=== REQUIRED ACTION ===
Reproduce the data exactly as it stands.

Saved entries
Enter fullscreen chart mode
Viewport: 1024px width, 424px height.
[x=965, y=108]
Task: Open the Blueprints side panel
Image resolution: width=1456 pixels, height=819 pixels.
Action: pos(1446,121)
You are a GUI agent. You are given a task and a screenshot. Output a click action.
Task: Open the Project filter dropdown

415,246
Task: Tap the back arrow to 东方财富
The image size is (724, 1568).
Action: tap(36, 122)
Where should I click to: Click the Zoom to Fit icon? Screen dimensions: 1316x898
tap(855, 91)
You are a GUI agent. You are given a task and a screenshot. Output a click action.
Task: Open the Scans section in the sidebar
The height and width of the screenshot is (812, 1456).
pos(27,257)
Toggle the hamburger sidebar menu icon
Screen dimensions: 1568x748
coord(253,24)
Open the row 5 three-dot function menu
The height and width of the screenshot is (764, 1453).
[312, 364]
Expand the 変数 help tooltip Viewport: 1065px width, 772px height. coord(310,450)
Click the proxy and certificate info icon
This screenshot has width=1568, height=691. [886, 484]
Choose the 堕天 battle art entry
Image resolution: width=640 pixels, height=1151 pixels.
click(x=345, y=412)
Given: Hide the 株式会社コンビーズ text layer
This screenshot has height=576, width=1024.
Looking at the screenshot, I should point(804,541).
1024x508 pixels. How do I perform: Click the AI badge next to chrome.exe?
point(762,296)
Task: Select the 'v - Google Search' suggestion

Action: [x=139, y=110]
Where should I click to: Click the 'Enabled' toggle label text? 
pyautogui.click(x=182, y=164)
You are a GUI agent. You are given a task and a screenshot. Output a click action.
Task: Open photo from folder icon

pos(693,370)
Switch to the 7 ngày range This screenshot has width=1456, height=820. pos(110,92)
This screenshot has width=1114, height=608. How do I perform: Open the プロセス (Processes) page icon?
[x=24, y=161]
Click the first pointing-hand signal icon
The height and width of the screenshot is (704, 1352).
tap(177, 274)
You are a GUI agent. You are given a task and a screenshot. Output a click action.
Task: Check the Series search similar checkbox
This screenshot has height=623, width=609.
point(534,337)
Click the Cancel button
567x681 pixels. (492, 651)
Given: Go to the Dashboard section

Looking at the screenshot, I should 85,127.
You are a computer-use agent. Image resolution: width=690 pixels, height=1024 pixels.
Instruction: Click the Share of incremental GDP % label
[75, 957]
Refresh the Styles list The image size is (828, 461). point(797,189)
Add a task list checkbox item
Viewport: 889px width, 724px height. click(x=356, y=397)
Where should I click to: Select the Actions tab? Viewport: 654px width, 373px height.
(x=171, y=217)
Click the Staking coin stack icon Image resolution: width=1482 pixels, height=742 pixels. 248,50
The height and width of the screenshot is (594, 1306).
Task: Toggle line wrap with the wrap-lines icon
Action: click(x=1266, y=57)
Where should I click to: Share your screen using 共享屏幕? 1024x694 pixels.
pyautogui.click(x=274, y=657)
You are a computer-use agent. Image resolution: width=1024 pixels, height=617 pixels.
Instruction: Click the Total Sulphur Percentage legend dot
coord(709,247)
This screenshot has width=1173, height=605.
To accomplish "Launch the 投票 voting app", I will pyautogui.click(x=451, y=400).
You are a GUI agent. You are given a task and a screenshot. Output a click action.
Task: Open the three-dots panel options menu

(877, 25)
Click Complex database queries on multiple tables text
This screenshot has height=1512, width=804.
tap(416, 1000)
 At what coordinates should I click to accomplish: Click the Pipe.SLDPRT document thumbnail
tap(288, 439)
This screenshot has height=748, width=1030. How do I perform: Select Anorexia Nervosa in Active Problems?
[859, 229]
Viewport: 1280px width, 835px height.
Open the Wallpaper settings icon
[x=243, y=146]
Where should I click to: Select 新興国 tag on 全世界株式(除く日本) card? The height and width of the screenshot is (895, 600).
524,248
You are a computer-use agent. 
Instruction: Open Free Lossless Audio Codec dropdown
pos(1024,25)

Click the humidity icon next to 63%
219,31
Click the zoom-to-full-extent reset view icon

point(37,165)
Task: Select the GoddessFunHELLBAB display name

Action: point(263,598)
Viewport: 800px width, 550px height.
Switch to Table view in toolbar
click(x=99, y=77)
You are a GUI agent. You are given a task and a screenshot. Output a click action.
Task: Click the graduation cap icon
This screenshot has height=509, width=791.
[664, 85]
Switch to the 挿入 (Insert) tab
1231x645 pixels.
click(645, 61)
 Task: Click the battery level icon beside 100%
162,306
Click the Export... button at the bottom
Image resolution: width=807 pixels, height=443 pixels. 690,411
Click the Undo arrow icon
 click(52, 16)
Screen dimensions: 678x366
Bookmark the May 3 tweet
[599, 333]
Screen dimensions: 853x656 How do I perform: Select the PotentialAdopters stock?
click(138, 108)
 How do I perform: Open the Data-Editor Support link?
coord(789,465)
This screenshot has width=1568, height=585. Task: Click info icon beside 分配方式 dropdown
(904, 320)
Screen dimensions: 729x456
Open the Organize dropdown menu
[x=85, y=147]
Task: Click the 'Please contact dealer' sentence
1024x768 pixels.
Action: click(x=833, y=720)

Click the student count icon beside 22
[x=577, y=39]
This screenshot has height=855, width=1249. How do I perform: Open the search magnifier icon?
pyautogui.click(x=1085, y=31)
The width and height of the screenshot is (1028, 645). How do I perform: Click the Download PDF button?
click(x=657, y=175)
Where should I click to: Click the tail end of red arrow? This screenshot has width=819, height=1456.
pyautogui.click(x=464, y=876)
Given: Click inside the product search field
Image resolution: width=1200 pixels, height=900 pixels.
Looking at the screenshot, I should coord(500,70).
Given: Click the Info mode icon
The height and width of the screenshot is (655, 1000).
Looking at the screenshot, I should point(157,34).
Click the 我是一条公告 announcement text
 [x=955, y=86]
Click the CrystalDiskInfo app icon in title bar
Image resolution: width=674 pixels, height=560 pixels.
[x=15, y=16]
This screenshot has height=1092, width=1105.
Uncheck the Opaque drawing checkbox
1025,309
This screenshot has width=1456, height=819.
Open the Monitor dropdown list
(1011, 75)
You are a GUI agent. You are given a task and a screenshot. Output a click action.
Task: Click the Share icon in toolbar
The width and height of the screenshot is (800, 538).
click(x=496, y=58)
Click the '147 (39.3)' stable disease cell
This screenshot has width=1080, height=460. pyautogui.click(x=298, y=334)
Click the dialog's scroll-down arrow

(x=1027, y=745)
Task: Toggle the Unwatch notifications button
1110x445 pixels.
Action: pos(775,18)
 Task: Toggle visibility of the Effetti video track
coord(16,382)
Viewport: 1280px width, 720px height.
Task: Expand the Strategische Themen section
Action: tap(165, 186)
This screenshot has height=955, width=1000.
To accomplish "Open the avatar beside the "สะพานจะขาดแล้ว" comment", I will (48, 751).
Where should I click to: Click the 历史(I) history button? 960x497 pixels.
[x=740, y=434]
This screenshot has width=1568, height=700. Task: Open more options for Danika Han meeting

=== SOLUTION TO THE EXERCISE ===
Enter fullscreen chart mode
Viewport: 1024px width, 424px height.
[x=965, y=108]
Task: Open the Blueprints side panel
Image resolution: width=1456 pixels, height=819 pixels.
Action: pos(1446,121)
You are a GUI agent. You are given a task and a screenshot. Output a click action.
Task: Open the Project filter dropdown

415,246
Task: Tap the back arrow to 东方财富
The image size is (724, 1568).
Action: tap(36, 122)
Where should I click to: Click the Zoom to Fit icon? Screen dimensions: 1316x898
tap(855, 91)
You are a GUI agent. You are given a task and a screenshot. Output a click action.
Task: Open the Scans section in the sidebar
The height and width of the screenshot is (812, 1456).
pos(27,257)
Toggle the hamburger sidebar menu icon
Screen dimensions: 1568x748
coord(253,24)
Open the row 5 three-dot function menu
The height and width of the screenshot is (764, 1453).
[312, 364]
Expand the 変数 help tooltip Viewport: 1065px width, 772px height. coord(310,450)
Click the proxy and certificate info icon
This screenshot has width=1568, height=691. [886, 484]
Choose the 堕天 battle art entry
Image resolution: width=640 pixels, height=1151 pixels.
click(x=345, y=412)
Given: Hide the 株式会社コンビーズ text layer
This screenshot has height=576, width=1024.
Looking at the screenshot, I should point(804,541).
1024x508 pixels. How do I perform: Click the AI badge next to chrome.exe?
point(762,296)
Task: Select the 'v - Google Search' suggestion

Action: [x=139, y=110]
Where should I click to: Click the 'Enabled' toggle label text? 
pyautogui.click(x=182, y=164)
You are a GUI agent. You are given a task and a screenshot. Output a click action.
Task: Open photo from folder icon

pos(693,370)
Switch to the 7 ngày range This screenshot has width=1456, height=820. pos(110,92)
This screenshot has width=1114, height=608. How do I perform: Open the プロセス (Processes) page icon?
[x=24, y=161]
Click the first pointing-hand signal icon
The height and width of the screenshot is (704, 1352).
tap(177, 274)
You are a GUI agent. You are given a task and a screenshot. Output a click action.
Task: Check the Series search similar checkbox
This screenshot has height=623, width=609.
point(534,337)
Click the Cancel button
567x681 pixels. (492, 651)
Given: Go to the Dashboard section

Looking at the screenshot, I should 85,127.
You are a computer-use agent. Image resolution: width=690 pixels, height=1024 pixels.
Instruction: Click the Share of incremental GDP % label
[75, 957]
Refresh the Styles list The image size is (828, 461). point(797,189)
Add a task list checkbox item
Viewport: 889px width, 724px height. click(x=356, y=397)
Where should I click to: Select the Actions tab? Viewport: 654px width, 373px height.
(x=171, y=217)
Click the Staking coin stack icon Image resolution: width=1482 pixels, height=742 pixels. 248,50
The height and width of the screenshot is (594, 1306).
Task: Toggle line wrap with the wrap-lines icon
Action: click(x=1266, y=57)
Where should I click to: Share your screen using 共享屏幕? 1024x694 pixels.
pyautogui.click(x=274, y=657)
You are a computer-use agent. Image resolution: width=1024 pixels, height=617 pixels.
Instruction: Click the Total Sulphur Percentage legend dot
coord(709,247)
This screenshot has width=1173, height=605.
To accomplish "Launch the 投票 voting app", I will pyautogui.click(x=451, y=400).
You are a GUI agent. You are given a task and a screenshot. Output a click action.
Task: Open the three-dots panel options menu

(877, 25)
Click Complex database queries on multiple tables text
This screenshot has height=1512, width=804.
tap(416, 1000)
 At what coordinates should I click to accomplish: Click the Pipe.SLDPRT document thumbnail
tap(288, 439)
This screenshot has height=748, width=1030. How do I perform: Select Anorexia Nervosa in Active Problems?
[859, 229]
Viewport: 1280px width, 835px height.
Open the Wallpaper settings icon
[x=243, y=146]
Where should I click to: Select 新興国 tag on 全世界株式(除く日本) card? The height and width of the screenshot is (895, 600).
524,248
You are a computer-use agent. 
Instruction: Open Free Lossless Audio Codec dropdown
pos(1024,25)

Click the humidity icon next to 63%
219,31
Click the zoom-to-full-extent reset view icon

point(37,165)
Task: Select the GoddessFunHELLBAB display name

Action: point(263,598)
Viewport: 800px width, 550px height.
Switch to Table view in toolbar
click(x=99, y=77)
You are a GUI agent. You are given a task and a screenshot. Output a click action.
Task: Click the graduation cap icon
This screenshot has height=509, width=791.
[664, 85]
Switch to the 挿入 (Insert) tab
1231x645 pixels.
click(645, 61)
 Task: Click the battery level icon beside 100%
162,306
Click the Export... button at the bottom
Image resolution: width=807 pixels, height=443 pixels. 690,411
Click the Undo arrow icon
 click(52, 16)
Screen dimensions: 678x366
Bookmark the May 3 tweet
[599, 333]
Screen dimensions: 853x656 How do I perform: Select the PotentialAdopters stock?
click(138, 108)
 How do I perform: Open the Data-Editor Support link?
coord(789,465)
This screenshot has width=1568, height=585. Task: Click info icon beside 分配方式 dropdown
(904, 320)
Screen dimensions: 729x456
Open the Organize dropdown menu
[x=85, y=147]
Task: Click the 'Please contact dealer' sentence
1024x768 pixels.
Action: click(x=833, y=720)

Click the student count icon beside 22
[x=577, y=39]
This screenshot has height=855, width=1249. How do I perform: Open the search magnifier icon?
pyautogui.click(x=1085, y=31)
The width and height of the screenshot is (1028, 645). How do I perform: Click the Download PDF button?
click(x=657, y=175)
Where should I click to: Click the tail end of red arrow? This screenshot has width=819, height=1456.
pyautogui.click(x=464, y=876)
Given: Click inside the product search field
Image resolution: width=1200 pixels, height=900 pixels.
Looking at the screenshot, I should coord(500,70).
Given: Click the Info mode icon
The height and width of the screenshot is (655, 1000).
Looking at the screenshot, I should point(157,34).
Click the 我是一条公告 announcement text
 [x=955, y=86]
Click the CrystalDiskInfo app icon in title bar
Image resolution: width=674 pixels, height=560 pixels.
[x=15, y=16]
This screenshot has height=1092, width=1105.
Uncheck the Opaque drawing checkbox
1025,309
This screenshot has width=1456, height=819.
Open the Monitor dropdown list
(1011, 75)
You are a GUI agent. You are given a task and a screenshot. Output a click action.
Task: Click the Share icon in toolbar
The width and height of the screenshot is (800, 538).
click(x=496, y=58)
Click the '147 (39.3)' stable disease cell
This screenshot has width=1080, height=460. pyautogui.click(x=298, y=334)
Click the dialog's scroll-down arrow

(x=1027, y=745)
Task: Toggle the Unwatch notifications button
1110x445 pixels.
Action: pos(775,18)
 Task: Toggle visibility of the Effetti video track
coord(16,382)
Viewport: 1280px width, 720px height.
Task: Expand the Strategische Themen section
Action: tap(165, 186)
This screenshot has height=955, width=1000.
To accomplish "Open the avatar beside the "สะพานจะขาดแล้ว" comment", I will (48, 751).
Where should I click to: Click the 历史(I) history button? 960x497 pixels.
[x=740, y=434]
This screenshot has width=1568, height=700. Task: Open more options for Danika Han meeting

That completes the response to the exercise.